Of the seven Korean War sailors who received the Medal of Honor, the military's highest award for valor, five were Navy corpsmen. Of those five, only Master Chief Charette survived the war.
In May 1958, Charette was given a historic honor. Aboard the cruiser Canberra off the Virginia coast, Charette knelt before a flag-draped coffin containing the unidentified remains of a World War II veteran. He placed a red-and-white floral wreath and snapped a salute.
In doing so, Charette had formally selected that coffin to represent all the nameless lost in World War II. It is interred today at the Tomb of the Unknowns in Arlington National Cemetery under the inscription: "Here rests in honored glory an American soldier known but to God."
During the Korean War, he was serving as the medic (a corpsman in Navy parlance) for a Marine Corps infantry unit fighting communist forces near Panmunjom on March 27, 1953.
Amid combat, Charette became separated from his platoon. While searching for his men, he learned that another group of Marines had decided to lead an assault on the enemy.
"When they told us to start going forward I thought, 'I'll wait until my platoon catches up,' " Charette said in the 2002 book "Medal of Honor." "But the sergeant stood up. He had a machine gun and his words were very encouraging: 'OK, men, move on out, because if they don't kill you, I will.' " Charette advanced.
Throughout the battle, he "repeatedly and unhesitatingly moved about through a murderous barrage of hostile small-arms and mortar fire to render assistance to his wounded comrades," according to his Medal of Honor citation.
From a promontory above the Marines, the communist forces began lobbing grenades onto the Americans. "There were so many going off there was no way to count them," Charette once said. "It was just a constant roar."
As Charette was tending a severely wounded Marine, a grenade bounced a few feet away. Acting on instinct, he said later, he laid himself over the wounded Marine.
Charette's body absorbed the blast, protecting the Marine from further injury. When Charette came to, he couldn't see, his eyes covered in his own blood. Although wounded, Charette continued to care for his comrades.

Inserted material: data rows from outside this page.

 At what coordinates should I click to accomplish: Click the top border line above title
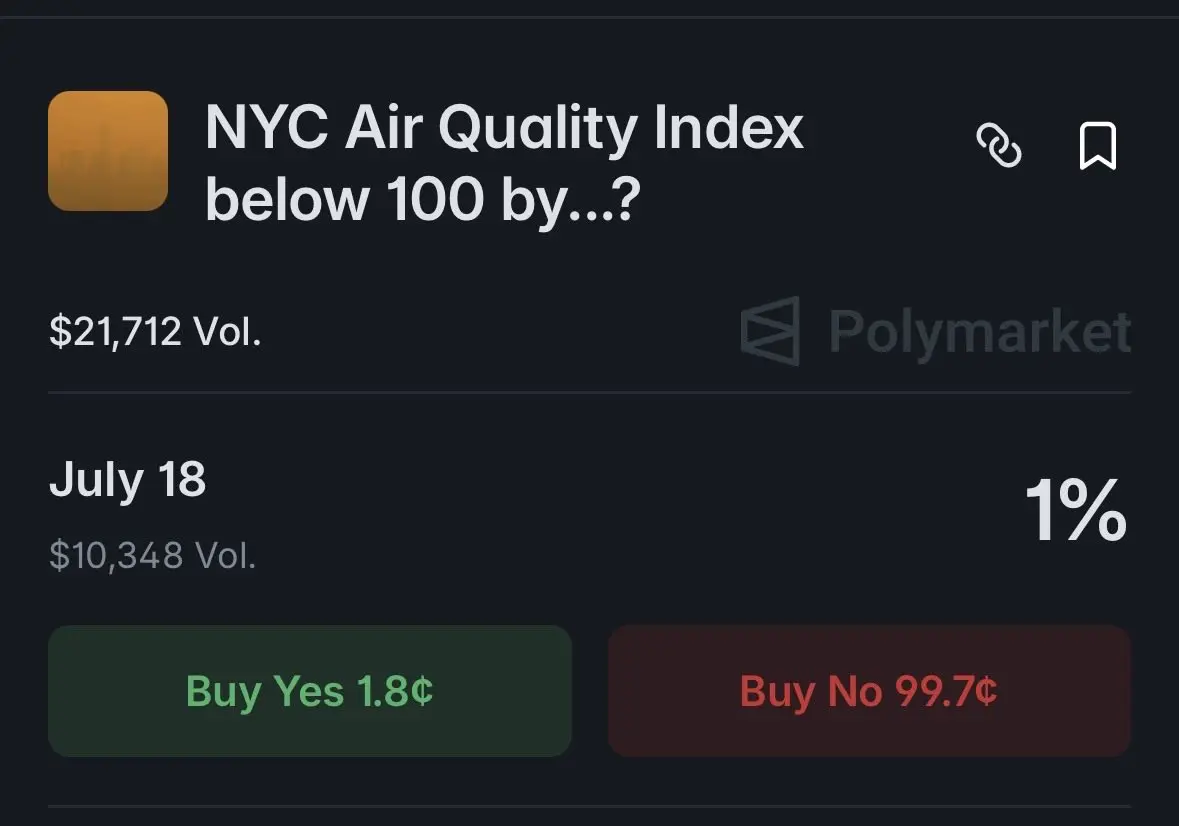click(590, 17)
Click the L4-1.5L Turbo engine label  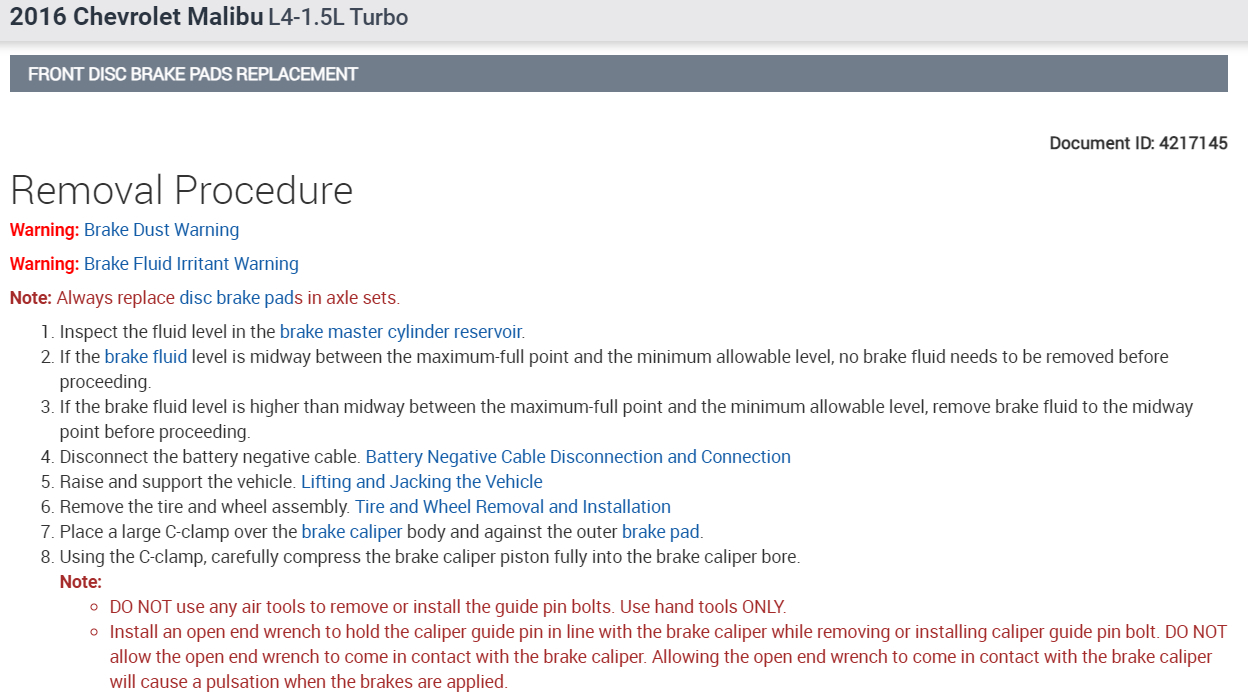coord(338,18)
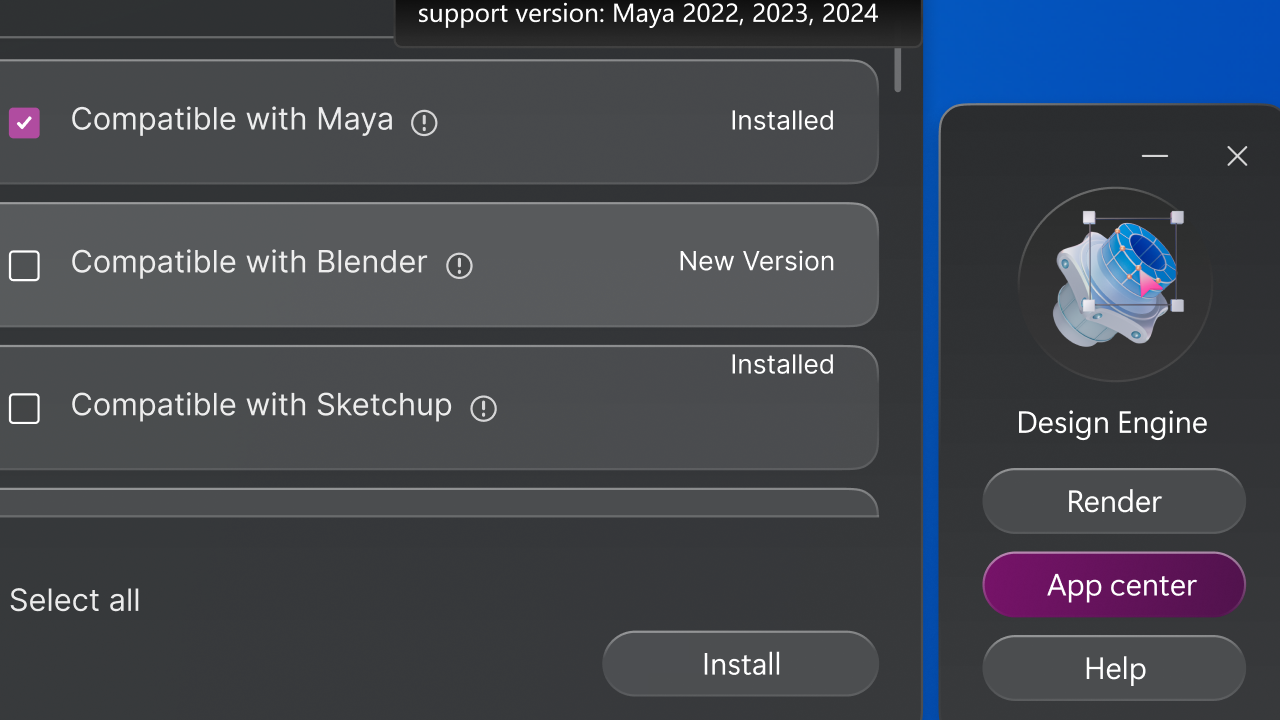Click the Installed status on Maya row
Image resolution: width=1280 pixels, height=720 pixels.
pyautogui.click(x=782, y=121)
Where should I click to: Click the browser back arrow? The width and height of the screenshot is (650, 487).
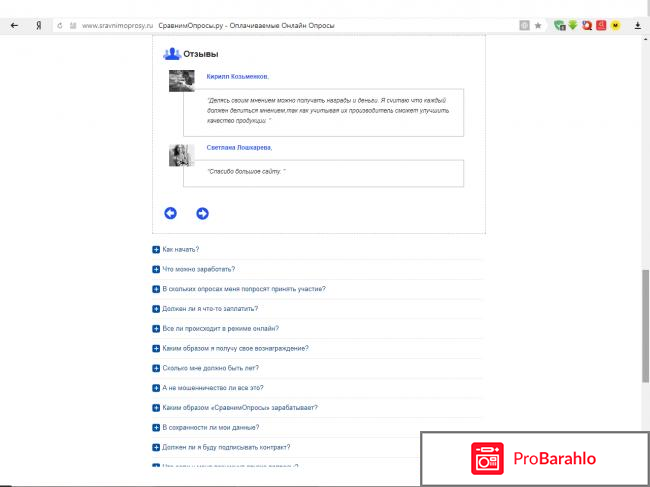pos(13,24)
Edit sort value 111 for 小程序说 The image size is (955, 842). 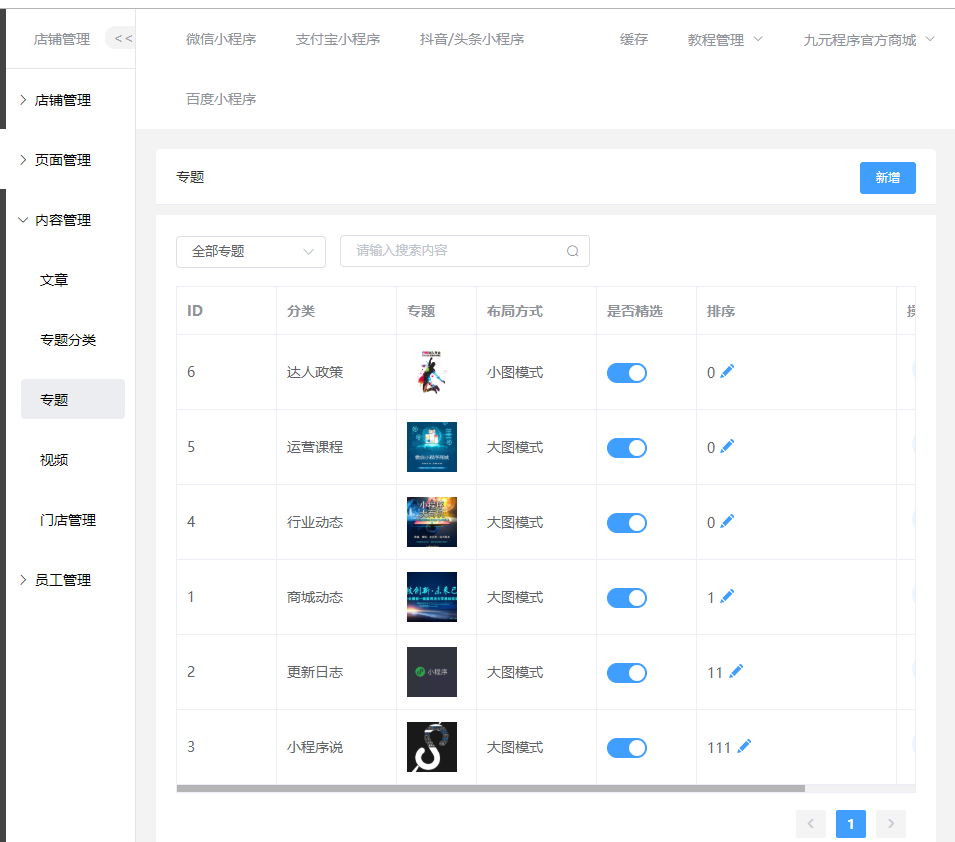click(744, 747)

Having lost his medical pack in the blast, he tore off strips of his own clothing to use as bandages. He gave up the remnants of his combat jacket to an injured Marine who was shivering in the frosty air.
Later, Charette exposed himself to enemy fire while he hoisted a wounded Marine to safety.
"I could hear the bullets zipping by my head," Charette told a Veterans of Foreign Wars publication in 2003. "But I couldn't leave the guy there."
William Richard Charette was born in Ludington, Mich. Orphaned at 5, he was raised by an uncle.
After high school, he worked aboard a ferry that hauled cars across Lake Michigan. He decided to join the Navy in 1951, figuring his experience aboard the ferries made him ideally suited for sea duty.